Stored records:
BEGIN

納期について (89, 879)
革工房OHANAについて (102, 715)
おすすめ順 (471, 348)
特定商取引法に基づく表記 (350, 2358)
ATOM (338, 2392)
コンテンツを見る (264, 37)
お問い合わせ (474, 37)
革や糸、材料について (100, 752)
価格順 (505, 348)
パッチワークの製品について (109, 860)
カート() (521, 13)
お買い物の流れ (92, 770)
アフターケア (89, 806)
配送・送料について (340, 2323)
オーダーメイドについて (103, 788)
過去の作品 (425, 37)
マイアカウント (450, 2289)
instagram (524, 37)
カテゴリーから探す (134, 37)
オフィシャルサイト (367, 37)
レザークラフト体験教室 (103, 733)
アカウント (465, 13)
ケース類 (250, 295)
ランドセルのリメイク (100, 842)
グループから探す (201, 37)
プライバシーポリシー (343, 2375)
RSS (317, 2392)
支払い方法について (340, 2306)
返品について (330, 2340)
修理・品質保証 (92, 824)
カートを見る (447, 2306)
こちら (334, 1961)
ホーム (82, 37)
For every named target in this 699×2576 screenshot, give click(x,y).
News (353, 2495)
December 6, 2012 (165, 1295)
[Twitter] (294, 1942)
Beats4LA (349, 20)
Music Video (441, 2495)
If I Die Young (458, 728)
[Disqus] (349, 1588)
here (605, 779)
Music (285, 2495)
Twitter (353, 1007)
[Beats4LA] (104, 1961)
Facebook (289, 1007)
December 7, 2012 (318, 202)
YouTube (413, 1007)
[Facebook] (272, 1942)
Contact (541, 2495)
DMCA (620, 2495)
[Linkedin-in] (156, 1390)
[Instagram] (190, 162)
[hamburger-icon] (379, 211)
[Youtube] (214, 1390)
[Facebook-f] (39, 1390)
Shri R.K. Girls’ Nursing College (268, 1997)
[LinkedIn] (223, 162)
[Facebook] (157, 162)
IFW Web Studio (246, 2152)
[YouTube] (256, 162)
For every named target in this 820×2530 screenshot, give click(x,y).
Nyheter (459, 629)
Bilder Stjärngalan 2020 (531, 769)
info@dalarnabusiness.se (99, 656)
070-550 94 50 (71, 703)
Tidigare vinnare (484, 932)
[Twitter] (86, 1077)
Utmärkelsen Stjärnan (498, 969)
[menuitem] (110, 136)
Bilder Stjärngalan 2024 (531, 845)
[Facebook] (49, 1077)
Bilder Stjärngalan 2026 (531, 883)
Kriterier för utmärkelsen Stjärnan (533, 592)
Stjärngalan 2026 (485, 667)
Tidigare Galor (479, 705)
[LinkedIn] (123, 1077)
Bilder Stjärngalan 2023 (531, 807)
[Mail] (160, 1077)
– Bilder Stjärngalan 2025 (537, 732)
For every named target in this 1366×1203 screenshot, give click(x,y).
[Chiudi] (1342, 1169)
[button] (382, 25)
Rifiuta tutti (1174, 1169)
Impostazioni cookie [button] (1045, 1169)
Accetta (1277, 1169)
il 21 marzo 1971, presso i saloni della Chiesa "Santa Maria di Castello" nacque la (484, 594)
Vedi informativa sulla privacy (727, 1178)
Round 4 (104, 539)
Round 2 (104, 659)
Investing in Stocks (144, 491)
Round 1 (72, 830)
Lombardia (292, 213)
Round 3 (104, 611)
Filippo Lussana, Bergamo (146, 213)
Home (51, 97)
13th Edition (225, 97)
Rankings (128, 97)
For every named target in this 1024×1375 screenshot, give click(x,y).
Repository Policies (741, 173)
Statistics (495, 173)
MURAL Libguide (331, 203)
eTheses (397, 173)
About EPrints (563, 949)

END

PROBLEM DETAILS: Please write out the records above once more, exactly and completely.

WRITTEN ANSWER:
納期について (89, 879)
革工房OHANAについて (102, 715)
おすすめ順 (471, 348)
特定商取引法に基づく表記 (350, 2358)
ATOM (338, 2392)
コンテンツを見る (264, 37)
お問い合わせ (474, 37)
革や糸、材料について (100, 752)
価格順 (505, 348)
パッチワークの製品について (109, 860)
カート() (521, 13)
お買い物の流れ (92, 770)
アフターケア (89, 806)
配送・送料について (340, 2323)
オーダーメイドについて (103, 788)
過去の作品 (425, 37)
マイアカウント (450, 2289)
instagram (524, 37)
カテゴリーから探す (134, 37)
オフィシャルサイト (367, 37)
レザークラフト体験教室 (103, 733)
アカウント (465, 13)
ケース類 (250, 295)
ランドセルのリメイク (100, 842)
グループから探す (201, 37)
プライバシーポリシー (343, 2375)
RSS (317, 2392)
支払い方法について (340, 2306)
返品について (330, 2340)
修理・品質保証 (92, 824)
カートを見る (447, 2306)
こちら (334, 1961)
ホーム (82, 37)
For every named target in this 699×2576 screenshot, give click(x,y).
News (353, 2495)
December 6, 2012 (165, 1295)
[Twitter] (294, 1942)
Beats4LA (349, 20)
Music Video (441, 2495)
If I Die Young (458, 728)
[Disqus] (349, 1588)
here (605, 779)
Music (285, 2495)
Twitter (353, 1007)
[Beats4LA] (104, 1961)
Facebook (289, 1007)
December 7, 2012 (318, 202)
YouTube (413, 1007)
[Facebook] (272, 1942)
Contact (541, 2495)
DMCA (620, 2495)
[Linkedin-in] (156, 1390)
[Instagram] (190, 162)
[hamburger-icon] (379, 211)
[Youtube] (214, 1390)
[Facebook-f] (39, 1390)
Shri R.K. Girls’ Nursing College (268, 1997)
[LinkedIn] (223, 162)
[Facebook] (157, 162)
IFW Web Studio (246, 2152)
[YouTube] (256, 162)
For every named target in this 820×2530 screenshot, give click(x,y).
Nyheter (459, 629)
Bilder Stjärngalan 2020 (531, 769)
info@dalarnabusiness.se (99, 656)
070-550 94 50 (71, 703)
Tidigare vinnare (484, 932)
[Twitter] (86, 1077)
Utmärkelsen Stjärnan (498, 969)
[menuitem] (110, 136)
Bilder Stjärngalan 2024 (531, 845)
[Facebook] (49, 1077)
Bilder Stjärngalan 2026 (531, 883)
Kriterier för utmärkelsen Stjärnan (533, 592)
Stjärngalan 2026 (485, 667)
Tidigare Galor (479, 705)
[LinkedIn] (123, 1077)
Bilder Stjärngalan 2023 (531, 807)
[Mail] (160, 1077)
– Bilder Stjärngalan 2025 (537, 732)
For every named target in this 1366×1203 screenshot, give click(x,y).
[Chiudi] (1342, 1169)
[button] (382, 25)
Rifiuta tutti (1174, 1169)
Impostazioni cookie [button] (1045, 1169)
Accetta (1277, 1169)
il 21 marzo 1971, presso i saloni della Chiesa "Santa Maria di Castello" nacque la (484, 594)
Vedi informativa sulla privacy (727, 1178)
Round 4 (104, 539)
Round 2 (104, 659)
Investing in Stocks (144, 491)
Round 1 (72, 830)
Lombardia (292, 213)
Round 3 (104, 611)
Filippo Lussana, Bergamo (146, 213)
Home (51, 97)
13th Edition (225, 97)
Rankings (128, 97)
For every named target in this 1024×1375 screenshot, give click(x,y).
Repository Policies (741, 173)
Statistics (495, 173)
MURAL Libguide (331, 203)
eTheses (397, 173)
About EPrints (563, 949)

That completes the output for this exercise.